We provide an exact characterization of the expected generalization error (gen-error) for semi-supervised learning (SSL) with pseudo-labeling via the Gibbs algorithm. The gen-error is expressed in terms of the symmetrized KL information between the output hypothesis, the pseudo-labeled dataset, and the labeled dataset. Distribution-free upper and lower bounds on the gen-error can also be obtained. Our findings offer new insights that the generalization performance of SSL with pseudo-labeling is affected not only by the information between the output hypothesis and input training data but also by the information {\em shared} between the {\em labeled} and {\em pseudo-labeled} data samples. This serves as a guideline to choose an appropriate pseudo-labeling method from a given family of methods. To deepen our understanding, we further explore two examples -- mean estimation and logistic regression. In particular, we analyze how the ratio of the number of unlabeled to labeled data $\lambda$ affects the gen-error under both scenarios. As $\lambda$ increases, the gen-error for mean estimation decreases and then saturates at a value larger than when all the samples are labeled, and the gap can be quantified {\em exactly} with our analysis, and is dependent on the \emph{cross-covariance} between the labeled and pseudo-labeled data samples.
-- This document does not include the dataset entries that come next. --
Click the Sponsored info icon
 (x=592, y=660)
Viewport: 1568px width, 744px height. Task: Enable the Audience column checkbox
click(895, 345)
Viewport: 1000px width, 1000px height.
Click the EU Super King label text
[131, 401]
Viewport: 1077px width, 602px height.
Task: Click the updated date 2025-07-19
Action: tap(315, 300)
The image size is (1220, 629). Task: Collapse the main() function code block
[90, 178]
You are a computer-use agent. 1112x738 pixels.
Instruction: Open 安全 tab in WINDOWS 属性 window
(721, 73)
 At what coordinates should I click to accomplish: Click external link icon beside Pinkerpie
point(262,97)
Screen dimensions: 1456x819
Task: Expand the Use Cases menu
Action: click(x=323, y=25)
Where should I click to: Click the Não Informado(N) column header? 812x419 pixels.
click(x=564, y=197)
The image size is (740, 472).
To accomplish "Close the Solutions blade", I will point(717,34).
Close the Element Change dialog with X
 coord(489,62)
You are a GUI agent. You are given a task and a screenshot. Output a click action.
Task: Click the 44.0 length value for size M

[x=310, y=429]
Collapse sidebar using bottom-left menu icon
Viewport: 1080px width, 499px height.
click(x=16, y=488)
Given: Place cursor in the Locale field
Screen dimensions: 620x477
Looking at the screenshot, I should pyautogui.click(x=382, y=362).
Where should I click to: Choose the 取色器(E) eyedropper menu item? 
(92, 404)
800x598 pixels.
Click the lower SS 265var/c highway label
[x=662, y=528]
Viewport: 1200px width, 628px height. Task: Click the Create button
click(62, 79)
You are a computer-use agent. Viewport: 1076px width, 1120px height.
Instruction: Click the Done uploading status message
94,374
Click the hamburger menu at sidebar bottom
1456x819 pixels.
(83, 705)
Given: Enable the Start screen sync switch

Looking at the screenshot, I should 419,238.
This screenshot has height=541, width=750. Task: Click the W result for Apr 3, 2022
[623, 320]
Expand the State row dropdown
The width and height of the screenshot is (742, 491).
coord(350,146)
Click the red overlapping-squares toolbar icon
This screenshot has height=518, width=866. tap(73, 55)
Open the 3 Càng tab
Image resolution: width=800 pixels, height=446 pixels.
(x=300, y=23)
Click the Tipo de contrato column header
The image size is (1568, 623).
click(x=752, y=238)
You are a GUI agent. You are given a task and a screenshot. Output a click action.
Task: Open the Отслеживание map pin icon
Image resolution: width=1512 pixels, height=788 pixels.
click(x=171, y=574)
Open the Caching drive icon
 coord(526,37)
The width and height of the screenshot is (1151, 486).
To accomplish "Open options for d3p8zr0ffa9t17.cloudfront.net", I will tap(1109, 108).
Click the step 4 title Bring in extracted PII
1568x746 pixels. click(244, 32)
For logistic regression, the gen-error and the variance component of the excess risk also decrease as $\lambda$ increases.

翻译：我们通过Gibbs算法对半监督学习中伪标记方法的期望泛化误差进行了精确刻画。该泛化误差可表示为输出假设、伪标记数据集与标记数据集之间的对称KL信息量的函数，并由此推导出泛化误差的无分布上下界。研究发现揭示了重要新见解：采用伪标记的半监督学习的泛化性能不仅受输出假设与输入训练数据之间信息量的影响，还受标记样本与伪标记样本之间共享信息量的制约。这一结论为从给定方法族中选取合适的伪标记方法提供了指导准则。为深化理解，我们进一步探讨了两个典型案例——均值估计与逻辑回归。具体而言，我们分析了无标记与有标记样本数量比λ如何影响这两种场景下的泛化误差。当λ增大时，均值估计的泛化误差先降低后趋于饱和，其渐近值始终大于全标记样本场景，该差异可通过分析精确量化，且与标记样本与伪标记样本的交叉协方差相关。对于逻辑回归，泛化误差及超额风险中的方差分量同样随λ增大而衰减。